• **RECORDS FOR THE EXERCISE**
____________________
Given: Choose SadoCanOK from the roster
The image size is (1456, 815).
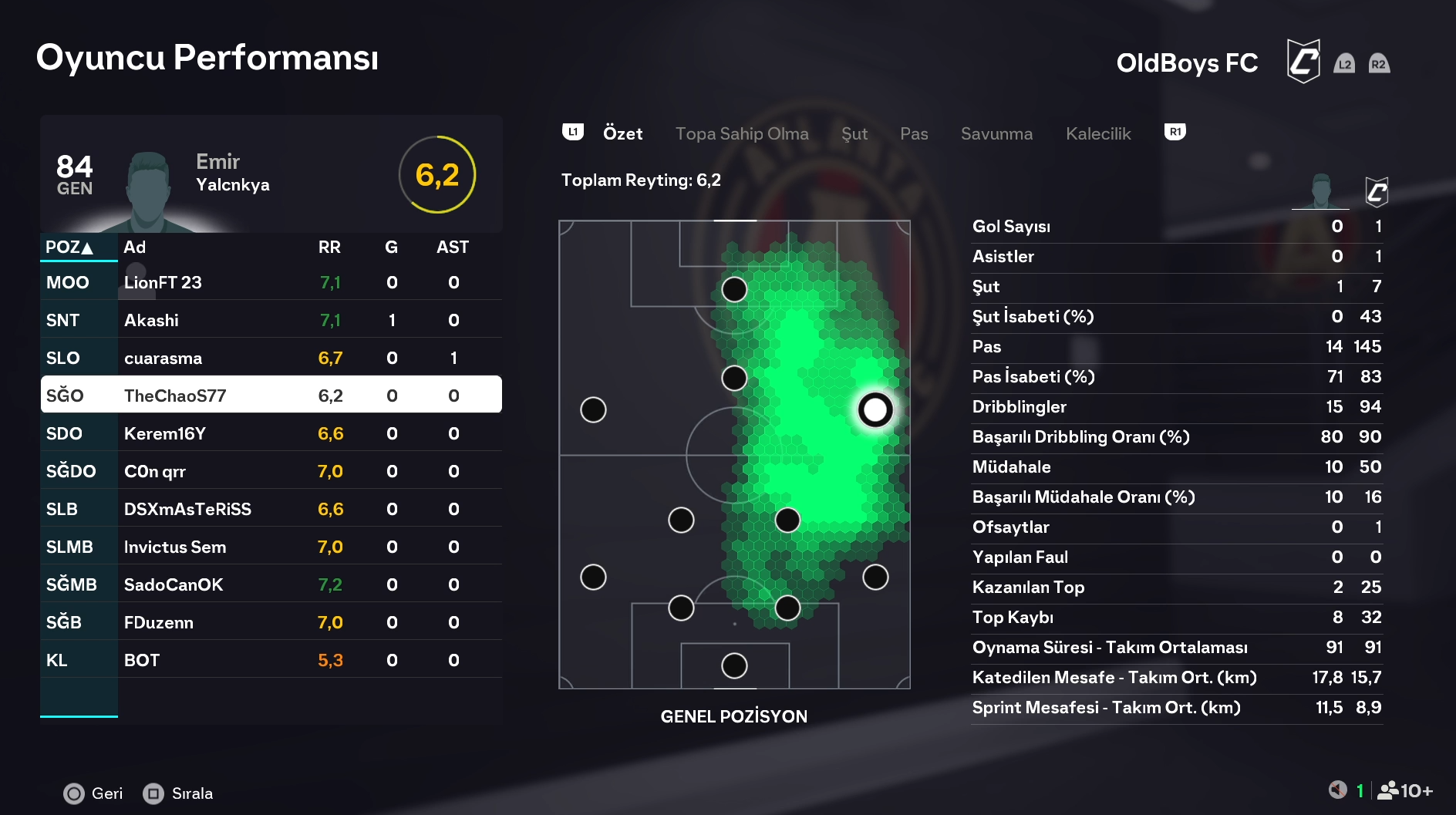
____________________
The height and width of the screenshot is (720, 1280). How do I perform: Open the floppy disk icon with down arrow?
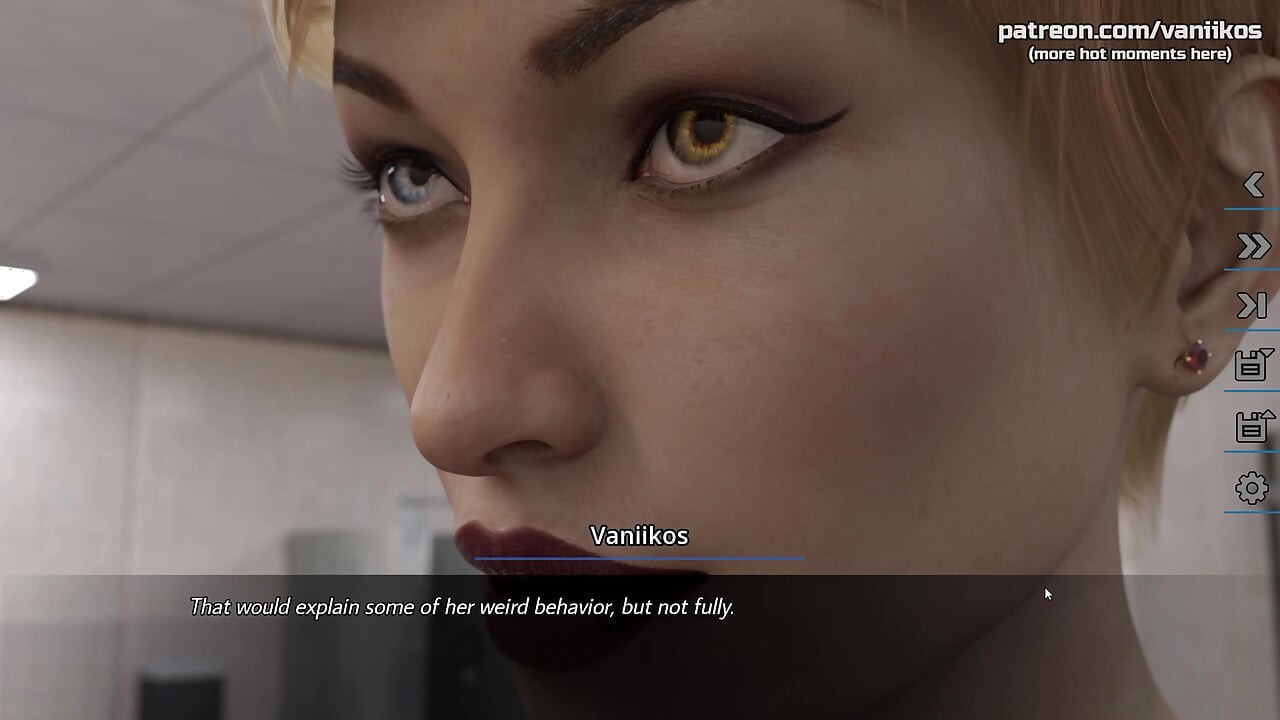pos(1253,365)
____________________
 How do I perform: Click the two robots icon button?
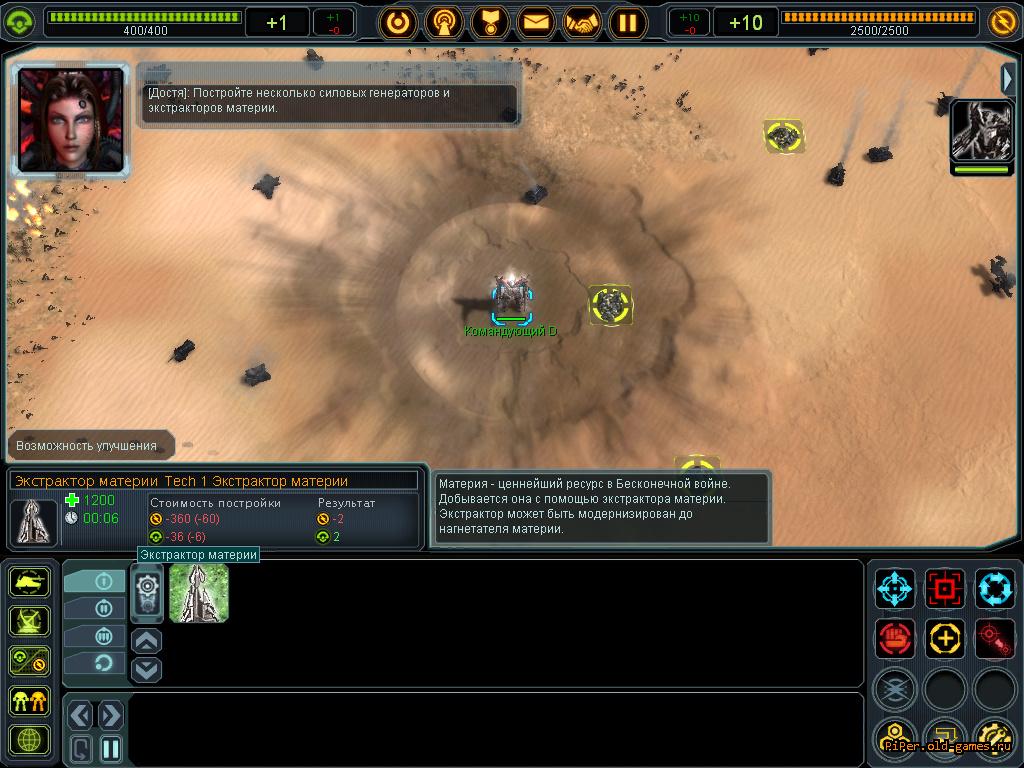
____________________
• **TASK TO CARRY OUT**
Output the lines of the entries without any changes, starting at the line that contains "Given: Choose SadoCanOK from the roster" and ending at the line that contains "The image size is (1456, 815).", with both of those lines included.

• **SOLUTION FOR THIS TASK**
Given: Choose SadoCanOK from the roster
The image size is (1456, 815).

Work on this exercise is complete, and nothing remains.